As American forces plan to complete their withdrawal in the coming months under a peace agreement with the Taliban, and attacks on Afghan forces steadily increase, programs like ScanEagle are meant to be essential at keeping the Afghan military afloat as U.S. and international support dwindles. The fledgling Afghan air force is years, if not decades, from conducting surveillance and airstrikes on its own.
But the nearly 50-page report, awash in acronyms and tables, paints a familiar picture of the American war effort. The ScanEagle program is one of hundreds of Pentagon-funded misadventures aimed at molding Afghan security forces into a Western fighting force. Since 2005, the Pentagon has spent nearly $47.5 billion on equipment and other military programs for Afghan forces.

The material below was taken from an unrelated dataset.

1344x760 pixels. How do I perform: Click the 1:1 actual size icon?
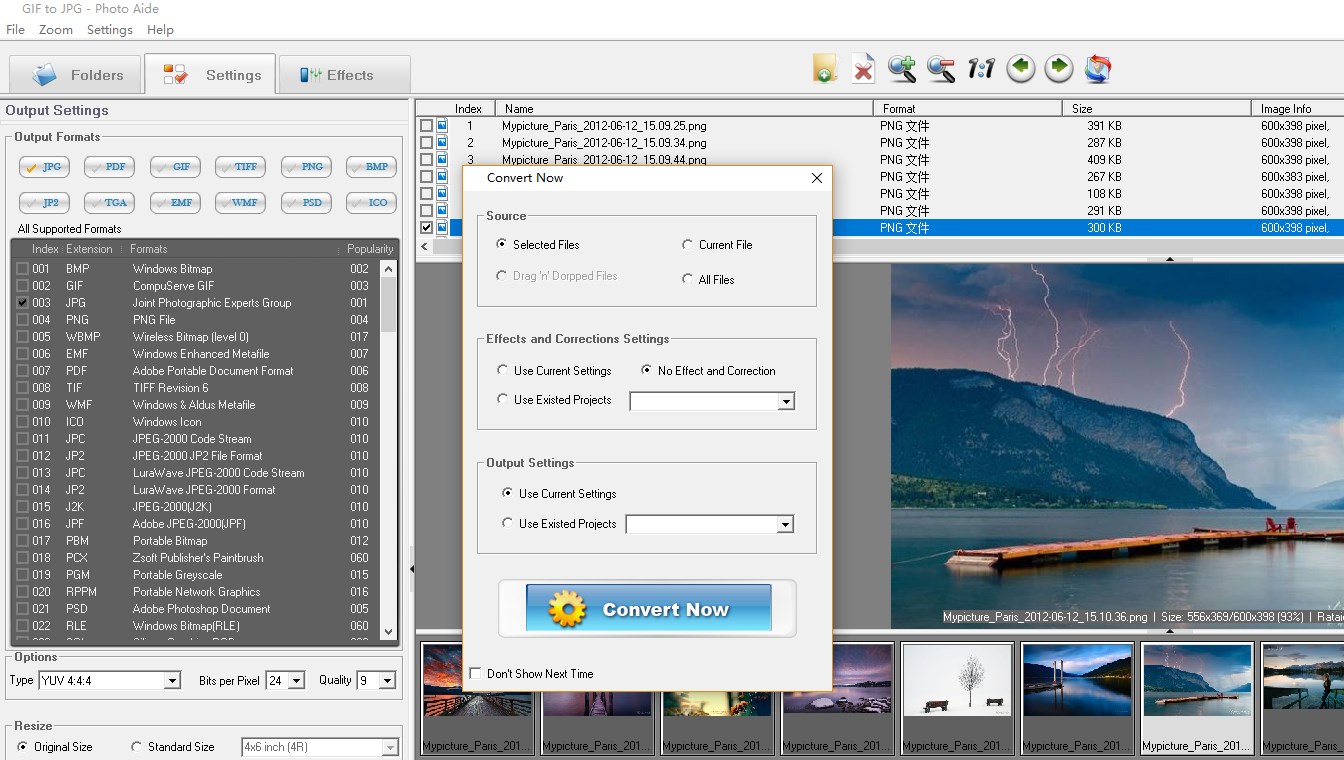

At the report’s core is mismanaged expectations set forth by the program’s overseers at its inception in 2015. “We’re training the Afghans to take over this mission on their own,” Ben Meyle, a former Army sergeant turned ScanEagle instructor, told Stars and Stripes in 2016.
But according to Thursday’s report, the Afghan National Army “will require continued U.S. government financial and technical support to sustain the ScanEagle program.” The contracts are overseen by the Naval Air Systems Command and Insitu, a Boeing subsidiary that fields the aircraft.
Original training requirements for the ScanEagles aimed to teach 12 to 20 Afghan students in 11 weeks on how to operate the small drone, but that was later changed to about 28 students in roughly a year, according to the report. This change centered on the addition of a six-month English-language course and an education in basic computer skills to the curriculum. In 2018, the attrition rate for the program was 31 percent, the report said.
The Afghan military was unable to account for 27 of the 87 soldiers certified to operate the ScanEagle drones, according to the report. And of the 60 soldiers assigned to operate the ScanEagles at sites around the country, an average of 17 were absent “because of sickness, annual leave or unknown reasons,” the report said.
ScanEagle equipment has become an issue, too. American officials in Afghanistan told the inspector general’s office that they were concerned that the Afghan National Army “does not know where the equipment it owns is or whether it is being used appropriately.” Afghan law enforcement agencies also “seized a stolen ScanEagle vehicle that a criminal intended to sell to a suspected terrorist organization for $400,000,” the report said.
American officials expressed concerns that the ScanEagle could be weaponized, a common tactic for insurgent groups that outfit small, unarmed drones with homemade devices to drop grenades or other munitions.
The report comes shortly after the Pentagon announced that it had reduced its forces in Afghanistan to roughly 8,600 troops and that the U.S. military had left five bases, transferring them to Afghan forces, all as part of the peace agreement with the Taliban.
“The United States honors its obligations,” the top Pentagon spokesman, Jonathan Hoffman, said in a statement on Tuesday. “All sides should reduce violence and embark on intra-Afghan negotiations capable of achieving a negotiated and lasting peace for Afghanistan.”
Direct talks between the Afghan government and the Taliban remain stalled amid a dispute over a prisoner exchange.